The Netherlands will make Smart Mobility the central theme of the Informal Transport Council during the 2016 EU Presidency. This reflects the belief that real progress demands far more intensive international cooperation between the European Commission, EU member states and industry. In line with the ambition of supporting progress in this field, the Netherlands not only changed national legislation to facilitate testing on public roads, but also aims to contribute at this European level.
European cooperation on this theme is important for several reasons. Each country seeks answers to complex issues around the consequences of autonomous and cooperative driving; these include liability, privacy, and safety. When it comes to legislation, this approach will prevent countries from creating a patchwork of rules and regulations, which could hinder manufacturers and road users from investing in automated and connected vehicles. Compatibility of safety requirements, liability issues, and communication systems and services among European countries are a must for a smooth market introduction and to make potential benefits a reality.

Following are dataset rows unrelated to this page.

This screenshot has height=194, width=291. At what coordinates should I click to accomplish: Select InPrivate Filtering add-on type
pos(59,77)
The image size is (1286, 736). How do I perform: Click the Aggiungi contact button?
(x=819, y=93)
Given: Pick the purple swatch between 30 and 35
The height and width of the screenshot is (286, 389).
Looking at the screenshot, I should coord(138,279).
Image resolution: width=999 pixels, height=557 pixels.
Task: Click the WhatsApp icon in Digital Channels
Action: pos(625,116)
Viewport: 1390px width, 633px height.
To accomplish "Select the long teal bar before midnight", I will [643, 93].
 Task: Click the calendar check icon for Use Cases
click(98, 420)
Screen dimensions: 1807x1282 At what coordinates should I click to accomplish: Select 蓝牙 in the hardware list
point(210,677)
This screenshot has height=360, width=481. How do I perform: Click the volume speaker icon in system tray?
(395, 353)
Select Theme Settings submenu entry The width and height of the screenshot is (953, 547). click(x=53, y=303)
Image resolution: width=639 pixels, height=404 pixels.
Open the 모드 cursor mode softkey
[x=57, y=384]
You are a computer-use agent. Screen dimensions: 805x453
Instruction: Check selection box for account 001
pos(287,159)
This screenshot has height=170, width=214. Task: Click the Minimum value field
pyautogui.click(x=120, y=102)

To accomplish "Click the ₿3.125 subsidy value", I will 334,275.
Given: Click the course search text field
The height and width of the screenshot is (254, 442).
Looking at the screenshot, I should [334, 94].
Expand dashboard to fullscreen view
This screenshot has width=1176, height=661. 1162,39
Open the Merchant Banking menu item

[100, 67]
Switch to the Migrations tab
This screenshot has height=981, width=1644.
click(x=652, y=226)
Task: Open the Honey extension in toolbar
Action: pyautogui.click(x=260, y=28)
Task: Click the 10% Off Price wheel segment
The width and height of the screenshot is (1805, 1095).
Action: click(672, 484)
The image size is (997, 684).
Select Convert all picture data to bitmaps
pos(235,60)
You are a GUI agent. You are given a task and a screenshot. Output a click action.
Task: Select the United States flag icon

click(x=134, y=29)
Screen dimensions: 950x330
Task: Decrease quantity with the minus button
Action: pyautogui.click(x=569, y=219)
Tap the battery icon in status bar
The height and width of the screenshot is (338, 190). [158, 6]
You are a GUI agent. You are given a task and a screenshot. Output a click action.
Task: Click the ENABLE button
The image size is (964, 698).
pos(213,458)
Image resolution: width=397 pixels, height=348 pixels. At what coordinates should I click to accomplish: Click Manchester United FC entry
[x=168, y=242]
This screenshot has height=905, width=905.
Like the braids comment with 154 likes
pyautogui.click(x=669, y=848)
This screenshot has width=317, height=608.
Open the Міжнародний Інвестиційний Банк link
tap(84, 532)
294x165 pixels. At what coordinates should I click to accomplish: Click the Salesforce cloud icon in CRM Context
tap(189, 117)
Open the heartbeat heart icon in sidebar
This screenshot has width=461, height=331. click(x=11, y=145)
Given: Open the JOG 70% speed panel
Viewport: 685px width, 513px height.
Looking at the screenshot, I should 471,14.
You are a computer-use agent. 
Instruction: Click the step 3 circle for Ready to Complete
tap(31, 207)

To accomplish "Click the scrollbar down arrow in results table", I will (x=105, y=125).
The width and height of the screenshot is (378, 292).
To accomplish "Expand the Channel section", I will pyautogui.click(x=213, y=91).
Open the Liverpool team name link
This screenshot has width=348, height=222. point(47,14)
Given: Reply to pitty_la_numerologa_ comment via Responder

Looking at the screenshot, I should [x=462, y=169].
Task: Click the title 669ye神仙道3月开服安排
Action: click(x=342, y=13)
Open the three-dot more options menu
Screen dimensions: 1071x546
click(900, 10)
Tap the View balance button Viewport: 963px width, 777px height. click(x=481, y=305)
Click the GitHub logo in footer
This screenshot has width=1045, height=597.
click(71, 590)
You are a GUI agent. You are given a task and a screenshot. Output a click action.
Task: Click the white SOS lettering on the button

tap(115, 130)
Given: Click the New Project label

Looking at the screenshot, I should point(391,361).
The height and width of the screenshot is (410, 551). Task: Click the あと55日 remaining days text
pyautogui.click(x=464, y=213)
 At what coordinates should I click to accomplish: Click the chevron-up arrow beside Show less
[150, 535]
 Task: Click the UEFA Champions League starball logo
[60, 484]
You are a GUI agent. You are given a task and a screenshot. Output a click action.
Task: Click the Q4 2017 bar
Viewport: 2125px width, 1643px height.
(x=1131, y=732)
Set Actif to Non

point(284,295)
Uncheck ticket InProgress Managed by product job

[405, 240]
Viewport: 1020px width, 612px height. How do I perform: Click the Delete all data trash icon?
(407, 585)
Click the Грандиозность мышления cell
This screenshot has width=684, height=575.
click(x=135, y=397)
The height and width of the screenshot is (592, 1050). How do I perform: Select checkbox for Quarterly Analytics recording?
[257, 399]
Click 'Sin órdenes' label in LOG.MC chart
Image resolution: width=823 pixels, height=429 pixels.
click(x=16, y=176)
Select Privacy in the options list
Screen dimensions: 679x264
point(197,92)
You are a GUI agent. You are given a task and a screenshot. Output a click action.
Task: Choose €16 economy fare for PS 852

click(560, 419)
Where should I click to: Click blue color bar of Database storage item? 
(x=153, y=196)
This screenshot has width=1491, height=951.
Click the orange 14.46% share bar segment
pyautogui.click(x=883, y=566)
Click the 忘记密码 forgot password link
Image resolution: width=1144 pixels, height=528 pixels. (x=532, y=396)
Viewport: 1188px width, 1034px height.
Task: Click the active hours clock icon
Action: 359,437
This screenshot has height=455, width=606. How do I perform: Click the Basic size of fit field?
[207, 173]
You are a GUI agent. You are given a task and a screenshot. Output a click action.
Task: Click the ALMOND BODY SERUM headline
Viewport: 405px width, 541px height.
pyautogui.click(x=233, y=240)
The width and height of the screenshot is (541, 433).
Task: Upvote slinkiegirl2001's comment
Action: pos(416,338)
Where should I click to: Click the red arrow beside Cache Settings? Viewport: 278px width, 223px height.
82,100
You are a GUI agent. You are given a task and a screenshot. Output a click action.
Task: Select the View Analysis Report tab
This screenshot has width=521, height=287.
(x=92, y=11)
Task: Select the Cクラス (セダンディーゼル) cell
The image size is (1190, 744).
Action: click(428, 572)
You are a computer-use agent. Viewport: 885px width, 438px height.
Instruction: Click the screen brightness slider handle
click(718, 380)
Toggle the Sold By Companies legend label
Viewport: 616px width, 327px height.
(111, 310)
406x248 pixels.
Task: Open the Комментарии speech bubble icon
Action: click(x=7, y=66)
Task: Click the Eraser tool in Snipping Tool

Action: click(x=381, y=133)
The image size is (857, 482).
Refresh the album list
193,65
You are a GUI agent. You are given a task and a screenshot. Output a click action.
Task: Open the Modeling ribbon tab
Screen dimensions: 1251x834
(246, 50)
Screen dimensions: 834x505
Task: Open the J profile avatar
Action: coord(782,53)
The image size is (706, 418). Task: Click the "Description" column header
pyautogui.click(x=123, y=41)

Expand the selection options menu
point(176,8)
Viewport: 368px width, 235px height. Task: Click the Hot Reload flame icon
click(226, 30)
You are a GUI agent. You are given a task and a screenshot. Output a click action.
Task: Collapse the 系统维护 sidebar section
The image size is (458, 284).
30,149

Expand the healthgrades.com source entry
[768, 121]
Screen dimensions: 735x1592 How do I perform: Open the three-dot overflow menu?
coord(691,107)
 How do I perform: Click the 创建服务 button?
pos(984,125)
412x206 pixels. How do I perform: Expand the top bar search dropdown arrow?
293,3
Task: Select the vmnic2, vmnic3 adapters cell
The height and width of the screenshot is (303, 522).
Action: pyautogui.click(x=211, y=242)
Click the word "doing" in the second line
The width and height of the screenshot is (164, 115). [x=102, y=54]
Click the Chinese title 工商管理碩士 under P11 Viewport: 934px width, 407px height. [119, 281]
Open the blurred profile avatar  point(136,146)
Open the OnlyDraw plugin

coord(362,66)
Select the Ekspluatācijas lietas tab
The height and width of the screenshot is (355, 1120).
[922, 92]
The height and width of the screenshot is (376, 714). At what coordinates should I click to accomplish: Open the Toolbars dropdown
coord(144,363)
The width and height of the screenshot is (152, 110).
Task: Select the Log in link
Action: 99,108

And so, in order to stimulate these developments and maintain their competitiveness, European countries need to pursue a joint and coordinated approach. This will pave the way for a shared vision on the developments of automated and connective driving across the EU, followed by concrete steps. While this early stage of innovative technologies offers considerable opportunities, we will have to work together to force compatible legislations, from country to country, on such issues as distances between vehicles in platoons.
For this purpose, the Netherlands will initiate an ongoing dialogue between member states, the European Commission, industry and knowledge institutes, for which the Dutch Presidency in 2016 will only be the start.